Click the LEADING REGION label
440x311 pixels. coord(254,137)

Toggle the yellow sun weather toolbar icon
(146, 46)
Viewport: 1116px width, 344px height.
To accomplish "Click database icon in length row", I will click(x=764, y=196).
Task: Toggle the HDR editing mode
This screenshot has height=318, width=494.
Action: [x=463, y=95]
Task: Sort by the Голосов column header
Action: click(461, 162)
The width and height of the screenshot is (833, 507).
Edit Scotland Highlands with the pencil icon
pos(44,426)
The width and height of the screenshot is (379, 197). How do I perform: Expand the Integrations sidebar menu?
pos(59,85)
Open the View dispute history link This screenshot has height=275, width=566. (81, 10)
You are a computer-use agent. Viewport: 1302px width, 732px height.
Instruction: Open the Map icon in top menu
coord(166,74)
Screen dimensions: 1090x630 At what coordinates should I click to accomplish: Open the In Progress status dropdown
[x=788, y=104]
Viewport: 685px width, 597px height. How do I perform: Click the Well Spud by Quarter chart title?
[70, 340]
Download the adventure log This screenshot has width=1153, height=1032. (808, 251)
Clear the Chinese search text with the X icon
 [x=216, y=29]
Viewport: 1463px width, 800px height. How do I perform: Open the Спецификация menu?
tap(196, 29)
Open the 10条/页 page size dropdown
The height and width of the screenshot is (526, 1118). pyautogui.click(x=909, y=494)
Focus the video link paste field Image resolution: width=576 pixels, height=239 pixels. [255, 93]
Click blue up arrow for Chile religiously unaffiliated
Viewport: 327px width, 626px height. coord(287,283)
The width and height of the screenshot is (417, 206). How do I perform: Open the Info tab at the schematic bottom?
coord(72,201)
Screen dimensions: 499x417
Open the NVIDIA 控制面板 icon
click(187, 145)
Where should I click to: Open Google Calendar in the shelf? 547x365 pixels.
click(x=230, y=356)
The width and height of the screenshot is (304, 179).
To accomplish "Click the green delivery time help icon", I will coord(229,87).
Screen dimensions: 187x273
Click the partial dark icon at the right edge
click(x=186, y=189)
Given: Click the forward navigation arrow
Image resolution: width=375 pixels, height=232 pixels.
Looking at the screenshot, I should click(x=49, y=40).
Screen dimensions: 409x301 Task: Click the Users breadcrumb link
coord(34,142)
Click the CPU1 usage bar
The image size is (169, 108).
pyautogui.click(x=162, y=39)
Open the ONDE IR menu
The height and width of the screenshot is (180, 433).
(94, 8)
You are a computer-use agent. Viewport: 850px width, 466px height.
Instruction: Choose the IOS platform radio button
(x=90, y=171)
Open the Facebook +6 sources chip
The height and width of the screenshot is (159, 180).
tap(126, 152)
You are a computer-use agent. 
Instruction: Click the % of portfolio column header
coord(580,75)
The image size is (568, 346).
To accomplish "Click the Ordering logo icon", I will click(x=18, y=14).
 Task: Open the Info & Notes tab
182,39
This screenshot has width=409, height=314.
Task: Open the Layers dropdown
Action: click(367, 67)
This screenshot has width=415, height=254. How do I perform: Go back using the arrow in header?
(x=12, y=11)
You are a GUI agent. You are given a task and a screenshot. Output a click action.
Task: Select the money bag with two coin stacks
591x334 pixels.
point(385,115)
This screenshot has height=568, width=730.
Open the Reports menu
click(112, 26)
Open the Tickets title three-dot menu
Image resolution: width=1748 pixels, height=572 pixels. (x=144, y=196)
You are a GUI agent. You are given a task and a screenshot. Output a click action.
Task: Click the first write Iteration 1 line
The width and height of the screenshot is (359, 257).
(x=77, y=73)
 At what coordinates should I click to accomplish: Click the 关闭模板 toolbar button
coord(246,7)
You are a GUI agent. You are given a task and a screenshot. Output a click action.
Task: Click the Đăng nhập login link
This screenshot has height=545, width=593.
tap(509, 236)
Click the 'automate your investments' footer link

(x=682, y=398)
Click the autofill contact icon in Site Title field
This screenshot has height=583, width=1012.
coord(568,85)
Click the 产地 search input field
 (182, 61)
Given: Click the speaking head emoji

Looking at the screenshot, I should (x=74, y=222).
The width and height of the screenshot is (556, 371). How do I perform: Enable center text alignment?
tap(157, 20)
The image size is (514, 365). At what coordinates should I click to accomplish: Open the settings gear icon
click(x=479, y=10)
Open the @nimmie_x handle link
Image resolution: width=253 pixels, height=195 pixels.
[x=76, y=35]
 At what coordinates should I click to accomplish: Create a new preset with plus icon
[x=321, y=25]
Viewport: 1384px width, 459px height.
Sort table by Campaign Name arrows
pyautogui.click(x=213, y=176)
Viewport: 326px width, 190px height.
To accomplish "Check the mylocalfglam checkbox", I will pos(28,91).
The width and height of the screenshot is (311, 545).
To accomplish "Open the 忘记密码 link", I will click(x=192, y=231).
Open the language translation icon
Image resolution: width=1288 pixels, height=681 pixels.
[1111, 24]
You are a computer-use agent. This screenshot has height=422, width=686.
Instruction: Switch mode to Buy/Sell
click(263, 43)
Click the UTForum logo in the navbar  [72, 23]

WORK TO COMPLETE: Show each line from the material above where the string "agent" can be found.

EXPECTED ANSWER:
You are a computer-use agent. Viewport: 1302px width, 732px height.
You are a computer-use agent. Viewport: 850px width, 466px height.
You are a computer-use agent. 
You are a GUI agent. You are given a task and a screenshot. Output a click action.
You are a GUI agent. You are given a task and a screenshot. Output a click action.
You are a GUI agent. You are given a task and a screenshot. Output a click action.
You are a computer-use agent. This screenshot has height=422, width=686.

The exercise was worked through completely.